Unforeseen events theory
Article 868 of the Colombian Commercial Code, establishes the theory of “unforeseen events”. In accordance with such provision, if after an agreement has been executed, extraordinary and unforeseeable circumstances that gravely alter the performance of an obligation have occurred, so that its performance becomes excessively burdensome or costly (i.e. currency devaluation, abrupt shortage of raw materials, etc.), the affected party shall have the right to request a Court for the agreement to be adjusted to reestablish the balance between the parties and, if such an adjustment is not possible, to order the termination of the agreement. The Supreme Court has clarified the scope of the aforementioned provision, indicating that, before going to Court, the parties have the duty to renegotiate the agreement in order to balance it once again; this may imply, for instance, a mutually agreed amendment of the stipulated values, the form of payment and, even, the term of the agreement.
Hence, the unforeseen events theory may constitute a useful remedy to review and adjust, in good faith, the content of an agreement that, due to unforeseen circumstances, such as the COVID-19 global pandemic, has become unbalanced. Please note that, the applicability of the unforeseen events theory should be assessed in a case by case basis, in accordance to the characteristics and particularities of any the agreement.
Force majeure is defined as an event in which exclusion of liability may be alleged. In this regard, it is necessary to note that no event by itself constitutes an event of force majeure that entails the exclusion of liability. Force majeure must be analyzed in a case by case basis in accordance to the specific circumstances.
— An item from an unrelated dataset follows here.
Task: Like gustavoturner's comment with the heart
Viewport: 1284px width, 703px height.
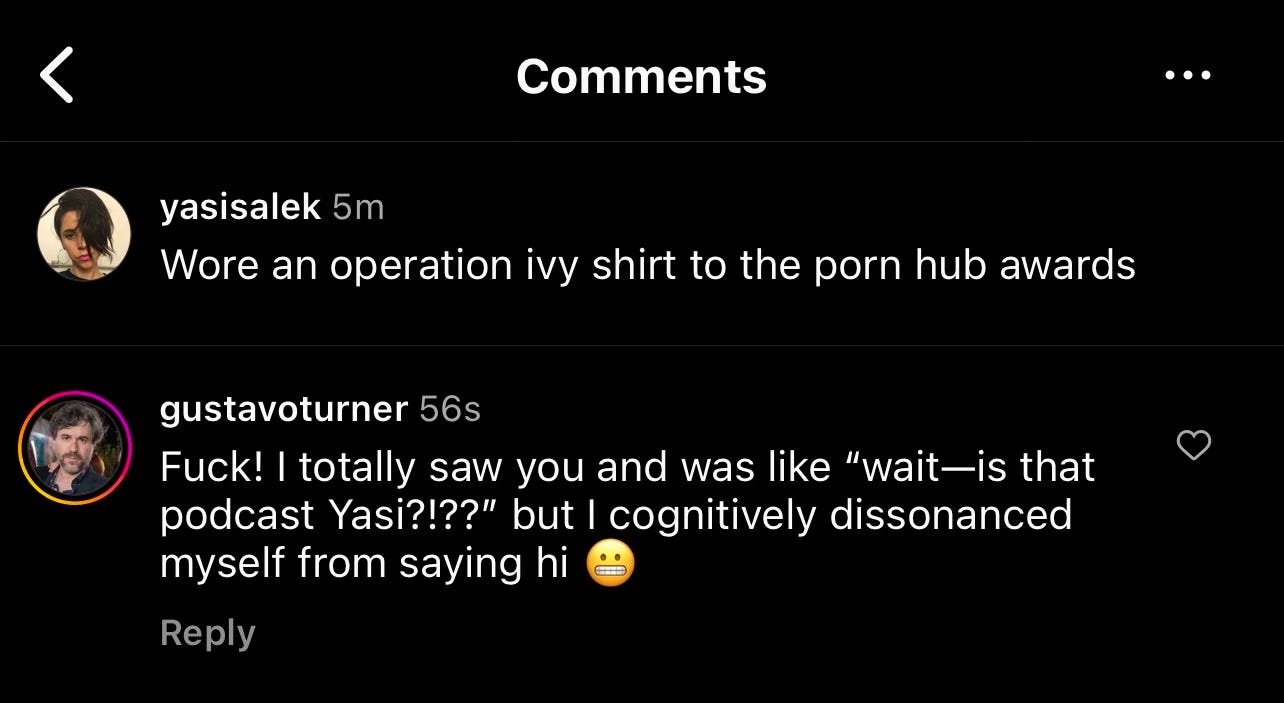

Hence, the current sanitary crisis by itself does not constitute an indisputable force majeure event, that justifies the generalized breach of contractual undertakings.
The following are essential elements that are considered to determine when force majeure may excuse liability for nonperformance:
1. The event shall not be attributable to the nonperforming party.
2. The event shall arise out of the nonperforming party’s negligence.
3. The event should be such that it is deemed irresistible unpreventable and places the party in the absolute impossibility of performance; relative difficulty or impossibility to perform is not sufficient.
4. The event must be unforeseeable, meaning that the nonperforming party could not have reasonably undertaken precautions to avoid it.
In the case of Covid-19, it would be irrational to claim that it was caused by any particular individual. However, even with the current circumstances, there may be cases in which performance would have been possible if the nonperforming party had acted more diligently.
Also, the irresistible nature of the event provides scenarios for discussion as performance may have become more complex under the circumstances, but not impossible. Generally, payment obligations are not completely impossible, and therefore if there is a payment obligation it is very unlikely that liability for nonperformance may be excluded in such cases, especially considering payment options, such as electronic payments, currently available.
Lastly, if performance has become truly impossible, it is also necessary to assess whether the nonperforming party could have reasonably anticipated the impact of the sanitary emergency to undertake mitigating actions. It is essential to seek adequate legal advice to evaluate any available legal alternatives, such as the application of the above-mentioned concepts to a specific agreement in light of difficulties which may arise whilst performing contracts under the current complex circumstances.